PROMPT — Rewrite the part that opens with the line containing "The image size is (1480, 812)." and closes with the line containing "will [962, 381].", changing "Coverage" to "Billing" and leaving everything else as it is.

THE INPUT —
☆ ☆ ☆ ☆ ☆ ☆ ☆
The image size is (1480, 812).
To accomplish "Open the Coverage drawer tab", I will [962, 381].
☆ ☆ ☆ ☆ ☆ ☆ ☆
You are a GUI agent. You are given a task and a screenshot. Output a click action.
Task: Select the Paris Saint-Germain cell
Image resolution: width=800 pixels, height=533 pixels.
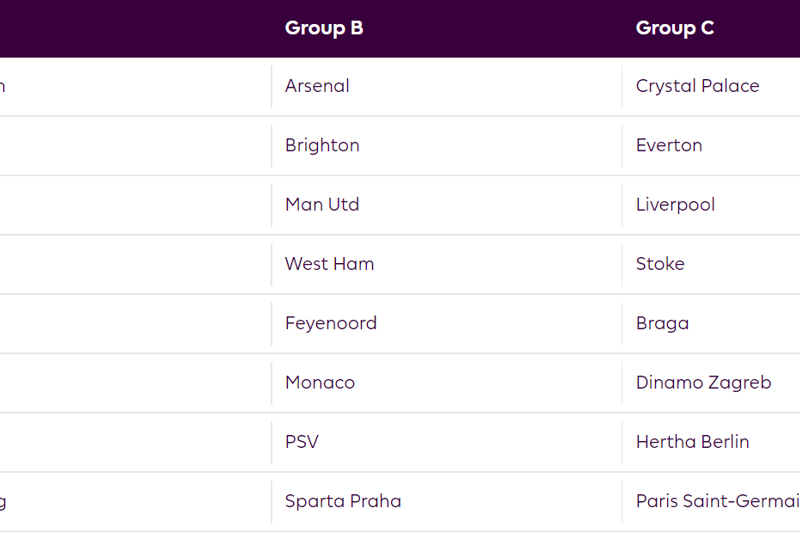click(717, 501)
☆ ☆ ☆ ☆ ☆ ☆ ☆
CORRECT ANSWER —
The image size is (1480, 812).
To accomplish "Open the Billing drawer tab", I will [962, 381].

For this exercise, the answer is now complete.